Formulation and evaluation of metformin HCl floating microspheres
DOI:
https://doi.org/10.3329/ajmbr.v1i3.26445Keywords:
floating microspheres, metformin hydrochloride, ethyl cellulose, methacrylic acid copolymer, In vitro release, bioavailabilityAbstract
The purpose of the present investigation was the preparation and evaluation of gastro-retentive floating drug delivery system for anti-diabetic drug metformin hydrochloride that would retain the drug in stomach and continuously release the drug in controlled manner up to a predetermined time leading to improve bioavailability. The microspheres were prepared by oil-in-oil emulsion solvent evaporation technique using ethyl cellulose, methacrylic acid copolymer (Eudragit RS100, Eudragit RSPO and Eudragit RLPO). The dried floating microspheres were evaluated for percentage yield (%), actul drug content (%), drug entrapment efficiency, floating behavior, scanning electron microscopy and in vitro drug release studies.

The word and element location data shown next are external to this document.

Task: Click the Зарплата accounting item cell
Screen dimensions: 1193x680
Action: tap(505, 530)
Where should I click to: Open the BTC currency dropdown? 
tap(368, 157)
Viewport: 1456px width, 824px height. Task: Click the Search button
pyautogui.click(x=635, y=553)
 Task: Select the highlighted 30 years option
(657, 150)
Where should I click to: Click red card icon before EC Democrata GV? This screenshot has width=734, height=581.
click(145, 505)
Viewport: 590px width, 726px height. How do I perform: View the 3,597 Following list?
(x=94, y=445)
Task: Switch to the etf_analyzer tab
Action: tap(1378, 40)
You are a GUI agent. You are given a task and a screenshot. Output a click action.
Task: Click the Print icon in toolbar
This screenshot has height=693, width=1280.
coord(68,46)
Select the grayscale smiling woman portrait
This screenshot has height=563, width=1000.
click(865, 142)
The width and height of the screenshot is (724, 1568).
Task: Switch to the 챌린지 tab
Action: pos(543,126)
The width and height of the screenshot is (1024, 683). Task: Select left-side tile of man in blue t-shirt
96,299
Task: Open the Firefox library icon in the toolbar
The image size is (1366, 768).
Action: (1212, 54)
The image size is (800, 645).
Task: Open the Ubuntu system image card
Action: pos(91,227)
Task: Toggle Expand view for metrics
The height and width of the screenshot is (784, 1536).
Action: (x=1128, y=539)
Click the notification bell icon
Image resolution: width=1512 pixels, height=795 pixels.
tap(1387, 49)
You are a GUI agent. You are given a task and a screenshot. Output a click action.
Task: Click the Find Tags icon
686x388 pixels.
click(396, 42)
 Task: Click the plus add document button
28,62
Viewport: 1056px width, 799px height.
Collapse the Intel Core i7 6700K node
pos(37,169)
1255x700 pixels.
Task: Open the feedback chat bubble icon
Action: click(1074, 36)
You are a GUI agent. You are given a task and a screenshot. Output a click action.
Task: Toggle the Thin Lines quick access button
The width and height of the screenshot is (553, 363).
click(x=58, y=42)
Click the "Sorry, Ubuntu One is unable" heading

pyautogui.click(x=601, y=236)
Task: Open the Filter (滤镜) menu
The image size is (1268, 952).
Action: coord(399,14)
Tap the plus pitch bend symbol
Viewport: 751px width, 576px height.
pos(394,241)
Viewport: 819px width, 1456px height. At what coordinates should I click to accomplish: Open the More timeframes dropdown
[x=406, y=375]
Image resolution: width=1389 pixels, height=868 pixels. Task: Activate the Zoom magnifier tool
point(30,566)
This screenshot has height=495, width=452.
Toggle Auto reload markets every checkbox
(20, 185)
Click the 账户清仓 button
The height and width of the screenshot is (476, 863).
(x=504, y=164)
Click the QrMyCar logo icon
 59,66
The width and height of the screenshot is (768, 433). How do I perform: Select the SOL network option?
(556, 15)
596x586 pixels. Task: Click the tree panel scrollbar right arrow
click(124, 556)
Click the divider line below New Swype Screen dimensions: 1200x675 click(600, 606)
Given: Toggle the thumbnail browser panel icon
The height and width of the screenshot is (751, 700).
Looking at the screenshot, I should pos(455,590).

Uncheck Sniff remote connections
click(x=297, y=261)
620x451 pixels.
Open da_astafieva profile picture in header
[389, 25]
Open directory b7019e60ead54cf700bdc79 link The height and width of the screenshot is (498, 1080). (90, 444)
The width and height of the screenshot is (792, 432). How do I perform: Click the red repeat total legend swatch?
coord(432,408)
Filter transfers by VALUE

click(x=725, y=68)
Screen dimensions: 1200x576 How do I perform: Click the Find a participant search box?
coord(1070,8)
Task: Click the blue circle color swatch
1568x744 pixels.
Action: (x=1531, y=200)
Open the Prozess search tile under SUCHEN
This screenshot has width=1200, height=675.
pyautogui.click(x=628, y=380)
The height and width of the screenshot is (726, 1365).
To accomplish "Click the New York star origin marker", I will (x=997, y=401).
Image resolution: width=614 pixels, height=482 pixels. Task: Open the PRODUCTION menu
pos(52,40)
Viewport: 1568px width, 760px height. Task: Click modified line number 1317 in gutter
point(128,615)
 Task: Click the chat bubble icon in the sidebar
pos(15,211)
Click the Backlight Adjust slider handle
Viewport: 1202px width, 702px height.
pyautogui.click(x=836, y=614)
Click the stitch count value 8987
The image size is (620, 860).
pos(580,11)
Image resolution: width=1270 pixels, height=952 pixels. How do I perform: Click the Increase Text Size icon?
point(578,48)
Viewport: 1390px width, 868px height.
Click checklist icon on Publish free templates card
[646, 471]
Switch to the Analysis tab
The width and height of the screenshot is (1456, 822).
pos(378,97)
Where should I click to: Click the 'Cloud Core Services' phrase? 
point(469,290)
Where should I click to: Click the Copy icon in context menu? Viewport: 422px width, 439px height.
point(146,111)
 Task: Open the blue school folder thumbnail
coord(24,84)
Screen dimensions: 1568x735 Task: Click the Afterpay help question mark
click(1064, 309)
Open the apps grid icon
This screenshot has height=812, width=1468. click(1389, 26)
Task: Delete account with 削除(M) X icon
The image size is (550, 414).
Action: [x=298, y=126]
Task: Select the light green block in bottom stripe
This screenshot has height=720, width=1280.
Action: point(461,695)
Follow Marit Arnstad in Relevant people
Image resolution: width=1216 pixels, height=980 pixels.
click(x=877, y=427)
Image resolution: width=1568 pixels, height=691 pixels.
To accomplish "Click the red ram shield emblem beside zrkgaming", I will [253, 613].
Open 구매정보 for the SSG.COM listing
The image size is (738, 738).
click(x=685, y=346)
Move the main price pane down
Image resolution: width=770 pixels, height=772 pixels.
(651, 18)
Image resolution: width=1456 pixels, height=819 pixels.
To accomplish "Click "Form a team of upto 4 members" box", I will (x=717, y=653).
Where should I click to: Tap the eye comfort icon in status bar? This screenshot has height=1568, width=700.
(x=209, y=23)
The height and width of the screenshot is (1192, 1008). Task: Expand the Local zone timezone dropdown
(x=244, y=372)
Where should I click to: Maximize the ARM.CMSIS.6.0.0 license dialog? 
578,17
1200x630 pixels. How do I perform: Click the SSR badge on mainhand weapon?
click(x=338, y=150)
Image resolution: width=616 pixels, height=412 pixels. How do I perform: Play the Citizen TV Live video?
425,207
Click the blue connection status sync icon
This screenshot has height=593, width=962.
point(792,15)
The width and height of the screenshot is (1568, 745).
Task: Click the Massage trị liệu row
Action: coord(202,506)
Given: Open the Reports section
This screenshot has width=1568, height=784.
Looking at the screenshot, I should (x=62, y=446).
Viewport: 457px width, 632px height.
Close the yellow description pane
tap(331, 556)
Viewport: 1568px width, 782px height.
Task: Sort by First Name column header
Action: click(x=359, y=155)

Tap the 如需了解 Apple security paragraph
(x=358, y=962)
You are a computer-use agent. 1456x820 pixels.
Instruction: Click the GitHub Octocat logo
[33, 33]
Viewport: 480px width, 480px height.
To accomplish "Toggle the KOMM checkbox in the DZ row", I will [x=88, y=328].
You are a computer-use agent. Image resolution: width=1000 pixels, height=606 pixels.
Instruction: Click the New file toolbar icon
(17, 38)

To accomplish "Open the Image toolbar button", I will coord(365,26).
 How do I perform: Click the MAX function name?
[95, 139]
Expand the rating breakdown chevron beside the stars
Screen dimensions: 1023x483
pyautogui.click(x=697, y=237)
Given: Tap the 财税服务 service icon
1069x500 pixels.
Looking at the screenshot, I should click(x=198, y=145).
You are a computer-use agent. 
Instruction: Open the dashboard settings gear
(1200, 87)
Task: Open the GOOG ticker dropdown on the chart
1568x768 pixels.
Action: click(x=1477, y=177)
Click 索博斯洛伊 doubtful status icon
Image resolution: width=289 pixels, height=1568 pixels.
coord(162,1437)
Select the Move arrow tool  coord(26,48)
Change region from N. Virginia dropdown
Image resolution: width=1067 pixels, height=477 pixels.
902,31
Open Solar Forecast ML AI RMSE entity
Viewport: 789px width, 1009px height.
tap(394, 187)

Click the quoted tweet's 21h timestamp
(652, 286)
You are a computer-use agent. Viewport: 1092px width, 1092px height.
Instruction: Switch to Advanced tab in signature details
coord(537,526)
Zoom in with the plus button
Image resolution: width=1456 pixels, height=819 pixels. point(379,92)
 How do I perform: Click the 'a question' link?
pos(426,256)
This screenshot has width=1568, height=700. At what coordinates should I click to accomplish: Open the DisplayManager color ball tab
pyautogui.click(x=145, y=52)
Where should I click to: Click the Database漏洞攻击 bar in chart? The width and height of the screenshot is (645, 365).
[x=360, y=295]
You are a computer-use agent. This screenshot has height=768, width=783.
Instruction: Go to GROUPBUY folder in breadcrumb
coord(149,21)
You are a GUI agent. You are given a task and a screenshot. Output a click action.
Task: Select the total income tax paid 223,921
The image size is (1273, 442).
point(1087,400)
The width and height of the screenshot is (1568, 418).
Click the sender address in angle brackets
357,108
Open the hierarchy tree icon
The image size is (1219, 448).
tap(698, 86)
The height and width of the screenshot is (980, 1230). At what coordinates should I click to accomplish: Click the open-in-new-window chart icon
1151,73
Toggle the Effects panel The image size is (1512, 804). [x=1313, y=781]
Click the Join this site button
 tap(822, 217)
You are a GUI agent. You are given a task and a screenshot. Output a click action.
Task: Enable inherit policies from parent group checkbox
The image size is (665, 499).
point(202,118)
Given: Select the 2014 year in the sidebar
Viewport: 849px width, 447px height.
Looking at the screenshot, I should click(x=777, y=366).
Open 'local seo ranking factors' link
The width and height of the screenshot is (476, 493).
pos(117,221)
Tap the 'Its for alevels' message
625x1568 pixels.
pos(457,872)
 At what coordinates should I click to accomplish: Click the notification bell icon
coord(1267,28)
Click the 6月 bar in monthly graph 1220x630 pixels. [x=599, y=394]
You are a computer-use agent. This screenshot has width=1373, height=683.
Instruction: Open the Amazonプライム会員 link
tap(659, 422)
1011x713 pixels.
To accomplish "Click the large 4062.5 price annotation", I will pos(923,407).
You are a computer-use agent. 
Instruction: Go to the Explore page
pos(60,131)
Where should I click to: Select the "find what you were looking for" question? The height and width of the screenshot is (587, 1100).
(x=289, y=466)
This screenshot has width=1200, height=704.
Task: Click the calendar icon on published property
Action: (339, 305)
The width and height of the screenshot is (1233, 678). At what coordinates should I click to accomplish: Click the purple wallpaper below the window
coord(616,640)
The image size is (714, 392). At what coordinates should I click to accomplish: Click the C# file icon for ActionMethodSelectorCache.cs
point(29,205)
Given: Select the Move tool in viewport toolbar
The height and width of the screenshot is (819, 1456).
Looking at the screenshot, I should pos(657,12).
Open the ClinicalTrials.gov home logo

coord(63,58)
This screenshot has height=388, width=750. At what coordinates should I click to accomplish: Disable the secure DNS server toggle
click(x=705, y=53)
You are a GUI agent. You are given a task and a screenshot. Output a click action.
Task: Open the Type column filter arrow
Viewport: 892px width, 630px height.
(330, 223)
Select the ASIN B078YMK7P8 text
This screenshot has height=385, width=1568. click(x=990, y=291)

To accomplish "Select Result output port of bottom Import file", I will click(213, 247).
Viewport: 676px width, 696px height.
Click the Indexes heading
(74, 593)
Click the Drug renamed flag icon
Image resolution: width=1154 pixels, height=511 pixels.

The microspheres were found spherical, porous and free flowing with a size range. Compatibility studies were performed by fourier transform infra-redand (FTIR) and differential thermal analysis (DTA) techniques. The DTA and FTIR data stated that drug and excipient were compatible. In-vitro release kinetics were studied in different mathematical release models following the zero order, Higuchi and Korsemeyer to find out the linear relationship and release rate of drug. The drug might be released by both diffusion and erosion as the correlation coefficient (R2) best fitted with Korsemeyer model and release exponent (n) was 0.45-0.89. In most cases good in vitro floating behavior was observed and a broad variety of drug release pattern was achieved by variation of the polymer which optimized to match target release profile. The developed floating microspheres of metformin hydrochloride may be used in clinic for prolonged drug release in stomach for at least 8 hrs, thereby improving the bioavailability and patient compliance.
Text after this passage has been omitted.